I fully agree with Rafael, this is bad for all cases where the
local_clock is sufficient.

To avoid the ktime_get() in the cpu_power_down_ok() for the genpd
governor, I think a better option could be to use the
"ts->idle_entrytime", that has been set in tick_nohz_start_idle().

>
>         stop_critical_timings();
>         entered_state = target_state->enter(dev, drv, index);
>         start_critical_timings();
>
>         sched_clock_idle_wakeup_event();
> -       time_end = ns_to_ktime(local_clock());
> +       time_end = ktime_get();
>         trace_cpu_idle_rcuidle(PWR_EVENT_EXIT, dev->cpu);
>
>         /* The cpu is no longer idle or about to enter idle. */
> diff --git a/include/linux/cpuidle.h b/include/linux/cpuidle.h
> index ec2ef63771f0..112494658e01 100644
> --- a/include/linux/cpuidle.h
> +++ b/include/linux/cpuidle.h
> @@ -89,6 +89,7 @@ struct cpuidle_device {
>         unsigned int            poll_time_limit:1;
>         unsigned int            cpu;
>         ktime_t                 next_hrtimer;
> +       ktime_t                 idle_start;
>
>         int                     last_state_idx;
>         u64                     last_residency_ns;
> --
> 2.17.1
>

Kind regards
Uffe

^ permalink raw reply	[flat|nested] 7+ messages in thread

* Re: [PATCH RFC] cpuidle: consolidate calls to time capture
  2020-03-18 10:17 ` Rafael J. Wysocki
@ 2020-03-18 11:04   ` Daniel Lezcano
  2020-03-18 14:32     ` Daniel Lezcano
  0 siblings, 1 reply; 7+ messages in thread
From: Daniel Lezcano @ 2020-03-18 11:04 UTC (permalink / raw)
  To: Rafael J. Wysocki; +Cc: ulf.hansson, linux-pm, linux-kernel, khilman


Hi Rafael,

On 18/03/2020 11:17, Rafael J. Wysocki wrote:
> On Monday, March 16, 2020 10:08:43 PM CET Daniel Lezcano wrote:
>> A few years ago, we changed the code in cpuidle to replace ktime_get()
>> by a local_clock() to get rid of potential seq lock in the path and an
>> extra latency.
>>
>> Meanwhile, the code evolved and we are getting the time in some other
>> places like the power domain governor and in the future break even
>> deadline proposal.
> 
> Hmm?
> 
> Have any patches been posted for that?

https://lkml.org/lkml/2020/3/11/1113

https://lkml.org/lkml/2020/3/13/466

but there is no consensus yet if that has a benefit or not.
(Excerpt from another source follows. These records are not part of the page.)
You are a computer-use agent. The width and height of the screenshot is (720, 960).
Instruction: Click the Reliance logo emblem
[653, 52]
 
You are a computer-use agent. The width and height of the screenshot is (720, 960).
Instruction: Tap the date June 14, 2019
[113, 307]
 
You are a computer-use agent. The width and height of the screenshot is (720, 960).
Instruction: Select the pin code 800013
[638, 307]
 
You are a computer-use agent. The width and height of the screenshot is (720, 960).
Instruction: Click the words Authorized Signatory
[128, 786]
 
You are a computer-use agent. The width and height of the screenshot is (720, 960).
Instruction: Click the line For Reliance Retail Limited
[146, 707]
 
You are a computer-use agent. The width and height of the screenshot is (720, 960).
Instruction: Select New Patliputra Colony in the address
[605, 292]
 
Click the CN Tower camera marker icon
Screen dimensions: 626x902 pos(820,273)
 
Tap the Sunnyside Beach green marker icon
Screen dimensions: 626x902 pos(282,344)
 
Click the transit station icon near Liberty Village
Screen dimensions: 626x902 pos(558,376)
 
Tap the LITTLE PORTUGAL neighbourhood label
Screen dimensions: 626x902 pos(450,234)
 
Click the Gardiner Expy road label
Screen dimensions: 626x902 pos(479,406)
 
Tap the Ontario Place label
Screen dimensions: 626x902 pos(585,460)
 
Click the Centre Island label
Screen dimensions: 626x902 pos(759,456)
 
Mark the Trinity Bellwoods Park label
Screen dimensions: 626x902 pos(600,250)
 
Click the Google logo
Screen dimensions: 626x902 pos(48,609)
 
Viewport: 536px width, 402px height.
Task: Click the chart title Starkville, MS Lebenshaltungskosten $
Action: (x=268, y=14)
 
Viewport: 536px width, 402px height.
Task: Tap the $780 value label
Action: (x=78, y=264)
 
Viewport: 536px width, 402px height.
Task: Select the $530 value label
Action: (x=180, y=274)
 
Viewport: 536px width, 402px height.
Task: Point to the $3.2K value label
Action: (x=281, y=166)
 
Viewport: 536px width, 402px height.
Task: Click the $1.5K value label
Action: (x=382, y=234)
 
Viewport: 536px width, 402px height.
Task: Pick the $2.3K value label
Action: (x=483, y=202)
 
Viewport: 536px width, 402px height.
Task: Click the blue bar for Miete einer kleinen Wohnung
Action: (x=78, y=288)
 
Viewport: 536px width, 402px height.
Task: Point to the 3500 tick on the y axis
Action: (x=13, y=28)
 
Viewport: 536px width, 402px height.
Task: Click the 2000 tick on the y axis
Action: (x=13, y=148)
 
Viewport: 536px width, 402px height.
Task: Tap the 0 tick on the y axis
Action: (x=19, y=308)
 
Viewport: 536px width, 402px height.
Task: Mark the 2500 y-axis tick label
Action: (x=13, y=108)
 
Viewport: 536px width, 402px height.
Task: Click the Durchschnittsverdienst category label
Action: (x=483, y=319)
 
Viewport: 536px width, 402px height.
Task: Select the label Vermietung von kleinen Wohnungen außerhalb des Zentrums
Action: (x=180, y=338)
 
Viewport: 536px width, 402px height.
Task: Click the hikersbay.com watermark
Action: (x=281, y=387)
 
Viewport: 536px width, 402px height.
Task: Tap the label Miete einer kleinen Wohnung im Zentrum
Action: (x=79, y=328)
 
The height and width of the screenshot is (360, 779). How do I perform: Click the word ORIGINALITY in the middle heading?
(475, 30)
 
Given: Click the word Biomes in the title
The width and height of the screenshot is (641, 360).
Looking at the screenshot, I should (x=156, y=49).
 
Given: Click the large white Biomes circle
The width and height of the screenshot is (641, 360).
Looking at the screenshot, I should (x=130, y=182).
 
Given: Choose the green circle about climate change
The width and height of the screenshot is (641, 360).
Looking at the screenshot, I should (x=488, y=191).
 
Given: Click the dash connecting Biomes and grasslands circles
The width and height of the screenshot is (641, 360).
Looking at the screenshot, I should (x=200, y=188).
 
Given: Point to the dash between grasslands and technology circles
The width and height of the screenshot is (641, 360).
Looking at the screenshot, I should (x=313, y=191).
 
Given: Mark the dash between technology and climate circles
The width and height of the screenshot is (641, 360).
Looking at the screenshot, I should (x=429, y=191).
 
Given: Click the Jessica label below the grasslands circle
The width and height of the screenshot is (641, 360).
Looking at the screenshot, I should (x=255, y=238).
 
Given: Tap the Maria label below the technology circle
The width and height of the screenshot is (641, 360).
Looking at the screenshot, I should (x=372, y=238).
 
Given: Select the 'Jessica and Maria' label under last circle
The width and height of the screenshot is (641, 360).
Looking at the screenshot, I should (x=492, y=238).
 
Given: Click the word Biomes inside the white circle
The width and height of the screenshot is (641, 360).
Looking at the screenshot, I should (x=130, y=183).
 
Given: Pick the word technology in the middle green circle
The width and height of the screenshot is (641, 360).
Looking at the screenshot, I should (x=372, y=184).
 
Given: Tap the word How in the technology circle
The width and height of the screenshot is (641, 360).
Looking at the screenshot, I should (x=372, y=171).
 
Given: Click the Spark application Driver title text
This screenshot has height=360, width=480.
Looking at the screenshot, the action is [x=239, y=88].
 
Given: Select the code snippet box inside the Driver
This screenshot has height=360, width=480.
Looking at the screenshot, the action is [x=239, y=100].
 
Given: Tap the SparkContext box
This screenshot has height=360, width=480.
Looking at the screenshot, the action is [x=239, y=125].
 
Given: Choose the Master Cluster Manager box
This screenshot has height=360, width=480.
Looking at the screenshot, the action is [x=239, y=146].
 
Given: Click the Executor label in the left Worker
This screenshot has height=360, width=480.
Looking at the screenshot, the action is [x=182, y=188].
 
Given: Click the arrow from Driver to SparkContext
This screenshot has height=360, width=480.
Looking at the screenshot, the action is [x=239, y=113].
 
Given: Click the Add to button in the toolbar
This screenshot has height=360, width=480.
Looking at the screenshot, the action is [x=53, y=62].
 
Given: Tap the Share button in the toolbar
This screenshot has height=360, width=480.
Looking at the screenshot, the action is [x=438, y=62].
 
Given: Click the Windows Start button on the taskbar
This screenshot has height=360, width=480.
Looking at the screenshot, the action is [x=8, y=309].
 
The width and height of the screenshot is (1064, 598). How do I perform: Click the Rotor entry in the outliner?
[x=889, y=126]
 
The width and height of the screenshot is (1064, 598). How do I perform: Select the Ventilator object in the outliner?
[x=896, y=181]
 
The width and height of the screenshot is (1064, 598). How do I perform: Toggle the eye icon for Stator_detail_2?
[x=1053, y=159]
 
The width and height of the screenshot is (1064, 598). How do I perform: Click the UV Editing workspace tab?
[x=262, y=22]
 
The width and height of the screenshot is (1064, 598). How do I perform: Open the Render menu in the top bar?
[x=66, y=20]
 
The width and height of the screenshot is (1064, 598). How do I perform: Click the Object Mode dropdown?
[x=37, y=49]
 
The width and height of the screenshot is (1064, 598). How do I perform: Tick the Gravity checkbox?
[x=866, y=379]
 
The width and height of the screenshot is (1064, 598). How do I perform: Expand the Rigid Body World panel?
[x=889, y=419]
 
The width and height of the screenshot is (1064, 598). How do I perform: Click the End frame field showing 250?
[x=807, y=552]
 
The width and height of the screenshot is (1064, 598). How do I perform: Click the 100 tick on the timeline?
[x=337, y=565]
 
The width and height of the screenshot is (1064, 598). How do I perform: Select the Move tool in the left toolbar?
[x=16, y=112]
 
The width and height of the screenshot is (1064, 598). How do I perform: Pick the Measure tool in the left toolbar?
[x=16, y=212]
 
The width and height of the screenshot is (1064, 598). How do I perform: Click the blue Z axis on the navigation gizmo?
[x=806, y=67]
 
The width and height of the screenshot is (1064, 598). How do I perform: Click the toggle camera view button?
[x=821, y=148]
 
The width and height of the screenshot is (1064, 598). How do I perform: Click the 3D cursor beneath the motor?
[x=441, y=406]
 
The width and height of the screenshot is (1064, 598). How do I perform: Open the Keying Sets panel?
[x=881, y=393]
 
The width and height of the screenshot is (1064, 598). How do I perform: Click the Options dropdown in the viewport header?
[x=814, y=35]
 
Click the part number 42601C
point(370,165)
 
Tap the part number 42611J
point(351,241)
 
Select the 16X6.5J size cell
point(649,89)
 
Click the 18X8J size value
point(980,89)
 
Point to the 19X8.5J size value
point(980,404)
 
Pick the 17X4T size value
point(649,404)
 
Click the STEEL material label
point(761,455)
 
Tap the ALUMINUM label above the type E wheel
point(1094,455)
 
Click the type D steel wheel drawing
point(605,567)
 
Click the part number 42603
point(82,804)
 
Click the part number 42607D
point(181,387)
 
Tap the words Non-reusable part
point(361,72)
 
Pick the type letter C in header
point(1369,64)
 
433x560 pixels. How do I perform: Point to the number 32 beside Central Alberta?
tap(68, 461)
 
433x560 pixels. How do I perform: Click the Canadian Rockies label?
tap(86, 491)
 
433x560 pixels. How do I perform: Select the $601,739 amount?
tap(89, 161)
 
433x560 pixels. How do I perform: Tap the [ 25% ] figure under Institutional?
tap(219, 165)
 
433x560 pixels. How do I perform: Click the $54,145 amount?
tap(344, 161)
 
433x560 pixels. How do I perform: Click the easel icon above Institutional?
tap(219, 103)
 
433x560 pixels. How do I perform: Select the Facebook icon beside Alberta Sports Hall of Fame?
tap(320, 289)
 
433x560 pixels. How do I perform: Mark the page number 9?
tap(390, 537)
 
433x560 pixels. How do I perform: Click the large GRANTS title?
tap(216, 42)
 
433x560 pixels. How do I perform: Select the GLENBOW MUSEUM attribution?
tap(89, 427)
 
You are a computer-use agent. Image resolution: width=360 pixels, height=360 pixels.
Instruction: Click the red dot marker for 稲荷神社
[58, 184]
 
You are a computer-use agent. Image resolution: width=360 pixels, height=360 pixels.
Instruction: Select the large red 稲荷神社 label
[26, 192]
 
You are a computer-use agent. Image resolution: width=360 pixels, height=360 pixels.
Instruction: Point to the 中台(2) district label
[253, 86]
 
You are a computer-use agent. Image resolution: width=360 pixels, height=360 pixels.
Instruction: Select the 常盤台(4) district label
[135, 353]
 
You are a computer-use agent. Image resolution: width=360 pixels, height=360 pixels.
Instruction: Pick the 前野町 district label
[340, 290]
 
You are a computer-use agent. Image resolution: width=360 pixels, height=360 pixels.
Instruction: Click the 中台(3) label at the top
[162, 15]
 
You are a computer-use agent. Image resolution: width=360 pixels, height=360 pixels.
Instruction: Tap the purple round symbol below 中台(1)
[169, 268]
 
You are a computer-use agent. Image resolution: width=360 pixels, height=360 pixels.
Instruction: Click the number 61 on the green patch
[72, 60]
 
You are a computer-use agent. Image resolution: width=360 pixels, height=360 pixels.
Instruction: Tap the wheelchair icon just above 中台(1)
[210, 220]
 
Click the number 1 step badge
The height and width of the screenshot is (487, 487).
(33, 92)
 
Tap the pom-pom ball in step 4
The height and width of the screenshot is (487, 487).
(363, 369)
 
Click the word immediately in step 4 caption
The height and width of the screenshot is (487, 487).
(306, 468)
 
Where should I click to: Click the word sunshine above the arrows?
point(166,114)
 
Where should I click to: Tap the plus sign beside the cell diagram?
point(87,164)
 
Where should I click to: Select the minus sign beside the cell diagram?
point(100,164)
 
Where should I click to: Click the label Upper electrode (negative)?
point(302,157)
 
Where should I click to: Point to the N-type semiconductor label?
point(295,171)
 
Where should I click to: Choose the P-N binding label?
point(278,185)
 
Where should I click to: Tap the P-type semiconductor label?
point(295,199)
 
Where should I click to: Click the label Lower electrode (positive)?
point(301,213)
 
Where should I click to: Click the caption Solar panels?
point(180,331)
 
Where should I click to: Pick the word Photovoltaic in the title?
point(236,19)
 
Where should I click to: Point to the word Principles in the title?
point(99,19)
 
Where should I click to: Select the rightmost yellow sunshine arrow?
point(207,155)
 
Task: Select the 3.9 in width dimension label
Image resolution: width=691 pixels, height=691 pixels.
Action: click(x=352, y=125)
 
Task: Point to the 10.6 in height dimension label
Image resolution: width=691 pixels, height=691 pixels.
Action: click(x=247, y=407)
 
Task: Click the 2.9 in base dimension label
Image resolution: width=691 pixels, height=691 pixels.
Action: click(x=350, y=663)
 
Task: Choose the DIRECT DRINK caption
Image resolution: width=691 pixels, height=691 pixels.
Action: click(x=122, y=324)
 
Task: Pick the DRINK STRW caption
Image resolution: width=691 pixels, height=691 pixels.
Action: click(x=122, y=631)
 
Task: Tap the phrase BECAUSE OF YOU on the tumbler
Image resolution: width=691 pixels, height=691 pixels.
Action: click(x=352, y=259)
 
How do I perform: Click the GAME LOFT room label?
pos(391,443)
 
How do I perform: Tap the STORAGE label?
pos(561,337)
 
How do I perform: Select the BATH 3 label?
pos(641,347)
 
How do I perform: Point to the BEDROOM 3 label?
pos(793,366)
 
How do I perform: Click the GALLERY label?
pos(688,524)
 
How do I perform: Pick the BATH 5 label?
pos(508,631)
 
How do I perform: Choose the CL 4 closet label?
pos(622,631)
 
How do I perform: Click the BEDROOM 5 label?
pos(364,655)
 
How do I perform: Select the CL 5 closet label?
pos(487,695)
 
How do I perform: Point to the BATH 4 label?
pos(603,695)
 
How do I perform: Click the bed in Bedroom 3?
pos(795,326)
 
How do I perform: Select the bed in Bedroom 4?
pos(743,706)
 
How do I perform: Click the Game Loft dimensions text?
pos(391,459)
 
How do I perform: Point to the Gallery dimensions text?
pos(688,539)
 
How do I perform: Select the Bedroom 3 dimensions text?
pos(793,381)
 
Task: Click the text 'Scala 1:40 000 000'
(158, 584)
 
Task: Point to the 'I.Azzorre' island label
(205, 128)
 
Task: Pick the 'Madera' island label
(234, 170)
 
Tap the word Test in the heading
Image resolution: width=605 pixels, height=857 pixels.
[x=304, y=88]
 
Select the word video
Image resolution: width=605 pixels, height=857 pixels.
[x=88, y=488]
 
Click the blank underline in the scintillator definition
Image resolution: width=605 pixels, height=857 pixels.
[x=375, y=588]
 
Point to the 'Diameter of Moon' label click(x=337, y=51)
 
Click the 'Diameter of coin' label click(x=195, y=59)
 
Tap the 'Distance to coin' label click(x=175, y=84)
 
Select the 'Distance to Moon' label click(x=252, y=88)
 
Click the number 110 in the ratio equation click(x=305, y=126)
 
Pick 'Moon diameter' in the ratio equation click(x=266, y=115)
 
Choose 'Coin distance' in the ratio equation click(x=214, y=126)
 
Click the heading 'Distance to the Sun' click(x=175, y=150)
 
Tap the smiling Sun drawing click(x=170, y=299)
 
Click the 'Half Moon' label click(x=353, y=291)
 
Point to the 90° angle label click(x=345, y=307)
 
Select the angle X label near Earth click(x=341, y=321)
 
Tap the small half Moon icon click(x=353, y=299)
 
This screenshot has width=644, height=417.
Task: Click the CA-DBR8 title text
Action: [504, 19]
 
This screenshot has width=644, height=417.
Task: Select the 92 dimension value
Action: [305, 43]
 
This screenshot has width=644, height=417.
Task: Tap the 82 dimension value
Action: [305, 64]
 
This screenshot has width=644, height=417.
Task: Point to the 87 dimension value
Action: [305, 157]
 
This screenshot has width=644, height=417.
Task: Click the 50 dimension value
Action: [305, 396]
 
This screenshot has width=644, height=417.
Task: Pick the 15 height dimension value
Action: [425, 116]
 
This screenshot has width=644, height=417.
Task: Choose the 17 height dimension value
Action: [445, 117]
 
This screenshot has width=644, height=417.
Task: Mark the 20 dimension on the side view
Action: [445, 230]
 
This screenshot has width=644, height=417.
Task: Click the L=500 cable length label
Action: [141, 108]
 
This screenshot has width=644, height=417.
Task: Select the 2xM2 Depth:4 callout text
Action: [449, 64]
>> Unfortunately, as the time must be compared across the CPU, we have no
>> other option than using the ktime_get() again. Hopefully, we can
>> factor out all the calls to local_clock() and ktime_get() into a
>> single one when the CPU is entering idle as the value will be reuse in
>> different places.
> 
> So there are cases in which it is not necessary to synchronize the time
> between CPUs and those would take the overhead unnecessarily.
> 
> This change looks premature to me at least.

The idea is to call one time ktime_get() when entering idle and store
the result in the struct cpuidle_device, so we have the information when
we entered idle.

Moreover, ktime_get() is called in do_idle() via:

tick_nohz_idle_enter()
  tick_nohz_start_idle()
    ts->idle_entrytime = ktime_get();

This is called at the first loop level. The idle loop is exiting and
re-entering again without passing through tick_nohz_idle_enter() in the
second loop level in case of interrupt processing, thus the
idle_entrytime is not updated and the return of
tick_nohz_get_sleep_length() will be greater than what is expected.

May be we can consider ktime_get_mono_fast_ns() which is lockless with a
particular care of the non-monotonic aspect if needed. Given the
description at [1] the time jump could a few nanoseconds in case of NMI.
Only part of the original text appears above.